| SOURCE DOCUMENT |
○ ○ ○

Understanding your tolerance to discomfort
It’s important to understand that “comfort zone” is a subjective concept. There are various factors that determine it, including one’s personality and tolerance to stress. An introvert, for example, might find the idea of going to a networking event much more daunting than an extrovert. Someone who is naturally athletic might be much more comfortable with the idea of running an ultra-marathon than someone who is not.
Humans also respond to arousal differently, so it’s also possible that what one considers to be their “stretch” zone might be another’s panic zone. According to psychology professor and Fast Company contributor Art Markman, the key is to understand how you work. “Since you can’t really change where your own sweet spot falls, you simply need to get to know yourself: Are you able to get a lot done without much prompting, or do you need lots of help to energize yourself before getting down to work?”
Of course, this insight relies on a great deal of self-awareness, and if you’re unsure, the only way to find out is to experiment. Molinsky recommends experimenting in a way where you have “set up the conditions for success and learning.” Say you want to stretch yourself by presenting a proposal in front of C-level leaders in your company. Setting yourself up for success would mean allowing ample time to prepare, anticipating their questions ahead of time, and making sure that the proposal you’re presenting is on an issue of which you have knowledge and expertise. You’re still stretching yourself by doing this, but you’re not doing it in a way that’s completely in over your head.

○ ○ ○

| WORK INSTRUCTION A |
Answer these questions about the passage on comfort zones:
(i) Which two factors does it name as determining a person's comfort zone?
(ii) How does it describe Art Markman?
(iii) In the proposal example, what three things would setting yourself up for success involve?
| WORK INSTRUCTION B |
Write the next part of the passage on comfort zones, beginning after its final sentence.

○ ○ ○

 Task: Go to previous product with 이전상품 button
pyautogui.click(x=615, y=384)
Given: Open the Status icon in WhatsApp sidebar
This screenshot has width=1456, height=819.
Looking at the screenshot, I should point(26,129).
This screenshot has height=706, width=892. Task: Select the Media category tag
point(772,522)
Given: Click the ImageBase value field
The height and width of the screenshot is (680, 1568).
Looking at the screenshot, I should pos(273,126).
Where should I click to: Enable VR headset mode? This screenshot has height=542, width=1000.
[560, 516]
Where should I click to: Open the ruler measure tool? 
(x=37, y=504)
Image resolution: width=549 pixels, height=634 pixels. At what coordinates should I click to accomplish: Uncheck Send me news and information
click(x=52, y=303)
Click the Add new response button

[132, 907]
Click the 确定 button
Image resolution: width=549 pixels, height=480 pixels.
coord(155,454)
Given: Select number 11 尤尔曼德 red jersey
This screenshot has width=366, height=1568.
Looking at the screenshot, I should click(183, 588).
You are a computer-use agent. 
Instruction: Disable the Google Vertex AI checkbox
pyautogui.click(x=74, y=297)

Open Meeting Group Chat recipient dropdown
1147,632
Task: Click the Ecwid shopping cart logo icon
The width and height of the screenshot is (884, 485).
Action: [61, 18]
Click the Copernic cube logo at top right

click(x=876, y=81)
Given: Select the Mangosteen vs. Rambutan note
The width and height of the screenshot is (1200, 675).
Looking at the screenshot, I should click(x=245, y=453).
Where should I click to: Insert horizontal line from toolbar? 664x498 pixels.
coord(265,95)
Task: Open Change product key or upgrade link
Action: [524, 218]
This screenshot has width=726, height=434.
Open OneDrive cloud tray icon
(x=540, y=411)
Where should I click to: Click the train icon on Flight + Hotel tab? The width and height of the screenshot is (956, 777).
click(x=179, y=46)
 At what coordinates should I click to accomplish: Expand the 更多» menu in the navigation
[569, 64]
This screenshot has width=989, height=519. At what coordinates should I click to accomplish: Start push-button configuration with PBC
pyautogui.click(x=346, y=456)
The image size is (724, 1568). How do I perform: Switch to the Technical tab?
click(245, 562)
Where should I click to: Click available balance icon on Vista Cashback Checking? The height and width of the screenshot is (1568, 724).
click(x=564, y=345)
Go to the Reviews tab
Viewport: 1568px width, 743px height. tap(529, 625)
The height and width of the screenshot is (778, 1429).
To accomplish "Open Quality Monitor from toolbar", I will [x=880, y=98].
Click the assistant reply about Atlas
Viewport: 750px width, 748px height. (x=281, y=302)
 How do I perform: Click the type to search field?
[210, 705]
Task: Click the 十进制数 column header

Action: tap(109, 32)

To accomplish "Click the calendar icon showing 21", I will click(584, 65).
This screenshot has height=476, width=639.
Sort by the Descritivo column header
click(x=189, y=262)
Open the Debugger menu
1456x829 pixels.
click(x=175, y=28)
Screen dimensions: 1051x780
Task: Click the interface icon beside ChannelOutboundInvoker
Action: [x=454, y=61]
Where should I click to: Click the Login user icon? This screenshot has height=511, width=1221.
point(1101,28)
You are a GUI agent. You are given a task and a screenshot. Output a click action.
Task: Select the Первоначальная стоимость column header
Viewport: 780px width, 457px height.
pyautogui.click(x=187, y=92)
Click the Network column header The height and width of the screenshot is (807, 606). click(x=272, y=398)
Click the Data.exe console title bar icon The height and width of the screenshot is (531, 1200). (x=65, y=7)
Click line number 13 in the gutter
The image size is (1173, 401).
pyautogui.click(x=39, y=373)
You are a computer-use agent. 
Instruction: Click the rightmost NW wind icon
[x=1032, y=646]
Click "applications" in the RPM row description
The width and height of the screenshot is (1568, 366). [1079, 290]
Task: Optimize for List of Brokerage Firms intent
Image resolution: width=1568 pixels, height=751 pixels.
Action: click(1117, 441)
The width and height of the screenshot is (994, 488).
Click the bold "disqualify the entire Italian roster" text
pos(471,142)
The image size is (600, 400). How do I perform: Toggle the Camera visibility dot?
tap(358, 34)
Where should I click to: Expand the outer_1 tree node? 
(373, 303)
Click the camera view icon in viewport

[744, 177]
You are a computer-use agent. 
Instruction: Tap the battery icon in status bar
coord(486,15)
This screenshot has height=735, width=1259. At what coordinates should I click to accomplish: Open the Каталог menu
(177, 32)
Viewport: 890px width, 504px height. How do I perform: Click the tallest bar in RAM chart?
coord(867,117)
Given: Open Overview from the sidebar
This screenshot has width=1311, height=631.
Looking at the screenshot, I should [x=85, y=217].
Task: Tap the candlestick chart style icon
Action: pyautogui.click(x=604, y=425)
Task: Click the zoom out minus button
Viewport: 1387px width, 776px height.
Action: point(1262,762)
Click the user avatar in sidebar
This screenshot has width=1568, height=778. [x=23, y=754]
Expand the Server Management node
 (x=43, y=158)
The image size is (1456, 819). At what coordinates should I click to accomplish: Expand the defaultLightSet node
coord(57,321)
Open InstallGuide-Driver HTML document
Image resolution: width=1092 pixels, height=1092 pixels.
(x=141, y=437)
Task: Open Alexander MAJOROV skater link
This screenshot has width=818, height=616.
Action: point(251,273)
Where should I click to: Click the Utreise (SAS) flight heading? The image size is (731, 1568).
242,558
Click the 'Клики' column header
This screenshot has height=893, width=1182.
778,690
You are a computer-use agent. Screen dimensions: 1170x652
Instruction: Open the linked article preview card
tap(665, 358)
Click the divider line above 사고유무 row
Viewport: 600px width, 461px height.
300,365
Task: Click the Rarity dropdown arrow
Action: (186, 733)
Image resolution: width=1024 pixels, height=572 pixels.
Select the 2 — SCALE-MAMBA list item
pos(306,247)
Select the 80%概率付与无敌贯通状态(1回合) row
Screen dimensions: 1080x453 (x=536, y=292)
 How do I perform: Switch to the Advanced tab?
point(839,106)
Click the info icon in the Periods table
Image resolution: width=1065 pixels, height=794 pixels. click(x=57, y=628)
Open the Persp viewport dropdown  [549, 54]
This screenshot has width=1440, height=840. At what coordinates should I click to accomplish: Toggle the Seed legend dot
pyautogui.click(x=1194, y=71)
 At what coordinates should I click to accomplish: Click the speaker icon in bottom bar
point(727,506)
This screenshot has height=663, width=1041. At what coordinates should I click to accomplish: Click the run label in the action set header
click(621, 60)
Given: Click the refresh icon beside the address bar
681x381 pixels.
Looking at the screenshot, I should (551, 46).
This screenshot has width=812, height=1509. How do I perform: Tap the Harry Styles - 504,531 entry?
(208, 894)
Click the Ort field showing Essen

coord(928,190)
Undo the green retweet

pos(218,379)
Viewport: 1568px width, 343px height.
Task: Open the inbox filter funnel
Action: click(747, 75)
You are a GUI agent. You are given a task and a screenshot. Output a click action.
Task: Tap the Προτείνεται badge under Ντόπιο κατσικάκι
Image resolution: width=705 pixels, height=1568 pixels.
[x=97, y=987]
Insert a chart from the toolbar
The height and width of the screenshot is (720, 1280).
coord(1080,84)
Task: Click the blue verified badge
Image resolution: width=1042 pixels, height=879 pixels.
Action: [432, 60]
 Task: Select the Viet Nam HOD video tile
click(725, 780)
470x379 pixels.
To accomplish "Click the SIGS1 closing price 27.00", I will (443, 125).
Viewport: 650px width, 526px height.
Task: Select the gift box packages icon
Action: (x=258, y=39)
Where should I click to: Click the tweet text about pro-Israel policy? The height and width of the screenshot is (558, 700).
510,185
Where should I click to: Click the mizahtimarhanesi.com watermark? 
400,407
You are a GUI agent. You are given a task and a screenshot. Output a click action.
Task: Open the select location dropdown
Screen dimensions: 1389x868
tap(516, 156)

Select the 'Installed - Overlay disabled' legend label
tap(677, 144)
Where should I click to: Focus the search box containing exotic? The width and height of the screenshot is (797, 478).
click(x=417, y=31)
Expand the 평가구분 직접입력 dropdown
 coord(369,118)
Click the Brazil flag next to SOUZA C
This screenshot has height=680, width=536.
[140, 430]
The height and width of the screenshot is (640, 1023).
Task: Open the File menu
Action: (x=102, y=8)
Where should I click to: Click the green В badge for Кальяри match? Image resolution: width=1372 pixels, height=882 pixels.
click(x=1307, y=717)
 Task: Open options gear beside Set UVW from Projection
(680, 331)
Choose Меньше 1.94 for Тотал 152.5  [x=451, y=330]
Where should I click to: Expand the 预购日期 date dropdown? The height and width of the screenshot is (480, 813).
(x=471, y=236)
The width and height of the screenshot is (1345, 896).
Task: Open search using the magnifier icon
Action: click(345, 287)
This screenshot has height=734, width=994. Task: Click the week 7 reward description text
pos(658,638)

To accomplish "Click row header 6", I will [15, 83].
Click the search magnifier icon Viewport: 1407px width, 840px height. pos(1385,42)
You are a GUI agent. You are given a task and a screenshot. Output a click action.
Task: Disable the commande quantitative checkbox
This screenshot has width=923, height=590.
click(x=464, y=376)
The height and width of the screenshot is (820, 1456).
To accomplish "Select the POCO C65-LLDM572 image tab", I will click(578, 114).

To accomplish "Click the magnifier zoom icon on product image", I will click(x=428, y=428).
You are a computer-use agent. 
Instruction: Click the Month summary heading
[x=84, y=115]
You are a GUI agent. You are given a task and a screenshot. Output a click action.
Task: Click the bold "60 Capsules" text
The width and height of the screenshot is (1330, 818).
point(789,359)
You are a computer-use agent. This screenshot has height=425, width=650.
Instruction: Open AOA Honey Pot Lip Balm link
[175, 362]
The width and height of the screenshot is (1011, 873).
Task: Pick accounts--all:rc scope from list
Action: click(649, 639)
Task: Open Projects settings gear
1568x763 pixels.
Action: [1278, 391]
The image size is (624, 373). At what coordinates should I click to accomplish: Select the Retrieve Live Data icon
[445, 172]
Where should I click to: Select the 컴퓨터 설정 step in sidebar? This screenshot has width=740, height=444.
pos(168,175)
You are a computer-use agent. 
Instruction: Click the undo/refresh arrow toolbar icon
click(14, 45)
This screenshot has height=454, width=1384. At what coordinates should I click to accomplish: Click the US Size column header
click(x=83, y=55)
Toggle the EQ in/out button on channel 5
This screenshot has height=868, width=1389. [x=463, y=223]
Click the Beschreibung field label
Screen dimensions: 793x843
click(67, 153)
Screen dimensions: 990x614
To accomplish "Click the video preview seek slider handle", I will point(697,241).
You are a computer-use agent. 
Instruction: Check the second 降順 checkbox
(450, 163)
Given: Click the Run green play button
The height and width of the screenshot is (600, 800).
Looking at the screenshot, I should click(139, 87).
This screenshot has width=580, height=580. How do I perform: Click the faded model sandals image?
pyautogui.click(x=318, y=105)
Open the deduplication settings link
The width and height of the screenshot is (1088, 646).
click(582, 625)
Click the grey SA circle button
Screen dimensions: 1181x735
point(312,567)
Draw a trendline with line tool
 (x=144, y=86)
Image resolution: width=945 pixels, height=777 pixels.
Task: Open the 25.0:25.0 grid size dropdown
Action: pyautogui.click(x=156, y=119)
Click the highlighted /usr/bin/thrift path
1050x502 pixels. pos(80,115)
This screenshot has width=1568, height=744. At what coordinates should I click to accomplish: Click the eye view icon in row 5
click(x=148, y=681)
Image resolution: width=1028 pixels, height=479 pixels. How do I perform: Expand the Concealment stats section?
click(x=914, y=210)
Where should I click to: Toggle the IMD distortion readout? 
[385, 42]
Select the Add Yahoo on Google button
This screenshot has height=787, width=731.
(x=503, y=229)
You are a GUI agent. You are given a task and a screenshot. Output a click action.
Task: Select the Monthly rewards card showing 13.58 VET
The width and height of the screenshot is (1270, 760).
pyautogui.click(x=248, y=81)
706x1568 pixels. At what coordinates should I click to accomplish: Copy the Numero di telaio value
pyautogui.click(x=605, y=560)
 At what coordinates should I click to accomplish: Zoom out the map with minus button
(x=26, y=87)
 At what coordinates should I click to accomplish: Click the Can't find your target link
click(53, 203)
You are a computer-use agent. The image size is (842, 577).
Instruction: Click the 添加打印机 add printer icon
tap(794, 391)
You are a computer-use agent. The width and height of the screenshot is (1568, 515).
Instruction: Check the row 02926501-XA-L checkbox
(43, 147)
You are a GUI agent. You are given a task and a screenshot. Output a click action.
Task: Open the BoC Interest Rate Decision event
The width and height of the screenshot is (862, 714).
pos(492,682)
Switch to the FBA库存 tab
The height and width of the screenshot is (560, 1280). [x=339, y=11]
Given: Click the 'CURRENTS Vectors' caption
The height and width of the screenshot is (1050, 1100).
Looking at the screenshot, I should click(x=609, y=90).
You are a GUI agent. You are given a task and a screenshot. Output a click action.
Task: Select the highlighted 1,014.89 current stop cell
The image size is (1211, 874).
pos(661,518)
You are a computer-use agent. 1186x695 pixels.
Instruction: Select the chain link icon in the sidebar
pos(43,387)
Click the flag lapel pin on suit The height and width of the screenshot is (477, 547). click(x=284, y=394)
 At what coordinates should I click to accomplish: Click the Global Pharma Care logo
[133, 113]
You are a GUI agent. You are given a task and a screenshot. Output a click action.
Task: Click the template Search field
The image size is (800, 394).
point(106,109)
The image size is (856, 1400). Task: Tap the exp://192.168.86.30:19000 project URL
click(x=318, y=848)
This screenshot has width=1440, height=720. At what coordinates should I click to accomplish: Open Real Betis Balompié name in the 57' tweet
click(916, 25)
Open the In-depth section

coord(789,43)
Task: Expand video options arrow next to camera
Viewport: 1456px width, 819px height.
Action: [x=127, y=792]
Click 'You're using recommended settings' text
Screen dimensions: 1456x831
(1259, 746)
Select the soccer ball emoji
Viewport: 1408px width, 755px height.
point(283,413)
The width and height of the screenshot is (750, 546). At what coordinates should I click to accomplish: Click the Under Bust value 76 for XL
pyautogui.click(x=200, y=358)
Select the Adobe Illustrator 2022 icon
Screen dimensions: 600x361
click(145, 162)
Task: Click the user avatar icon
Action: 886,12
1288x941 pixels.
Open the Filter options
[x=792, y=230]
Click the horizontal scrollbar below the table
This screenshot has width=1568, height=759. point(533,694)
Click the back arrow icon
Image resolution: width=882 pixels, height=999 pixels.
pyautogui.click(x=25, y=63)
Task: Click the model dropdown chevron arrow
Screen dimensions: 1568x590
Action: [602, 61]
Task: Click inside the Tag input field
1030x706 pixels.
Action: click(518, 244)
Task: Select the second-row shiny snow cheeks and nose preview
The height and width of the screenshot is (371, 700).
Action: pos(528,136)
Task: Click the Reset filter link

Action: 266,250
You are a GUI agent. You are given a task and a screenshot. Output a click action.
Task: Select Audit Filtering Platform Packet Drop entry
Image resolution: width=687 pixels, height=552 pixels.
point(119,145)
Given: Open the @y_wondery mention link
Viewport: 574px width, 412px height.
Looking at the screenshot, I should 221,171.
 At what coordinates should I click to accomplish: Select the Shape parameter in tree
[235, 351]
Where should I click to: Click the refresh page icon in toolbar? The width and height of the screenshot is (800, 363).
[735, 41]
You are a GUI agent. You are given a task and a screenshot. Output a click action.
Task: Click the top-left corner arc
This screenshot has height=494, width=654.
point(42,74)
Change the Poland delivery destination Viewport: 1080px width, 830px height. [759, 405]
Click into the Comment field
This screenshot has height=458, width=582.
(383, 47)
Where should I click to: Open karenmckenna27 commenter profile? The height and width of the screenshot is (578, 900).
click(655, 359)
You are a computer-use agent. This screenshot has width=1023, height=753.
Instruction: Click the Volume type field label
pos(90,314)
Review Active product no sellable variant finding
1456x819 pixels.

○ ○ ○

| FINAL ANSWER A |
(i) Personality and tolerance to stress.
(ii) As a psychology professor and Fast Company contributor.
(iii) Allowing ample time to prepare, anticipating the leaders' questions ahead of time, and making sure the proposal is on an issue of which you have knowledge and expertise.

| FINAL ANSWER B |
Stretching yourself without going too far
Pushing yourself outside your comfort zone can definitely result in growth, but stretching too far beyond that can also have unpleasant consequences. For me, that was living in a state of constant stress. Starting businesses without enough experience or knowledge in the industry can lead to not only financial failure, but also impact the lives of others. Stepping into a CEO role without any management experience can result in mismanagement and toxic company culture.
Molinsky believes that setting yourself up to benefit from acting outside your comfort zone involves “putting your own spin on it so you don’t have to suppress who you are.” An introvert who wants to expand their network, for example, shouldn’t force themselves to go to noisy networking events and instead opt for scheduling one-on-one meetings. “There is no surefire way, but what you can do is increase the odds for success. If you are able to succeed, then you are able to take the leap and perhaps even have some success with it, you’re able to benefit from [stretching outside of your comfort zone]. That’s where you start to really develop a sense of self-efficacy, and you can benefit from learning–whereas if you avoid a situation or you choose something so far outside of your comfort zone and create panic, you’re going to create conditions for failure.”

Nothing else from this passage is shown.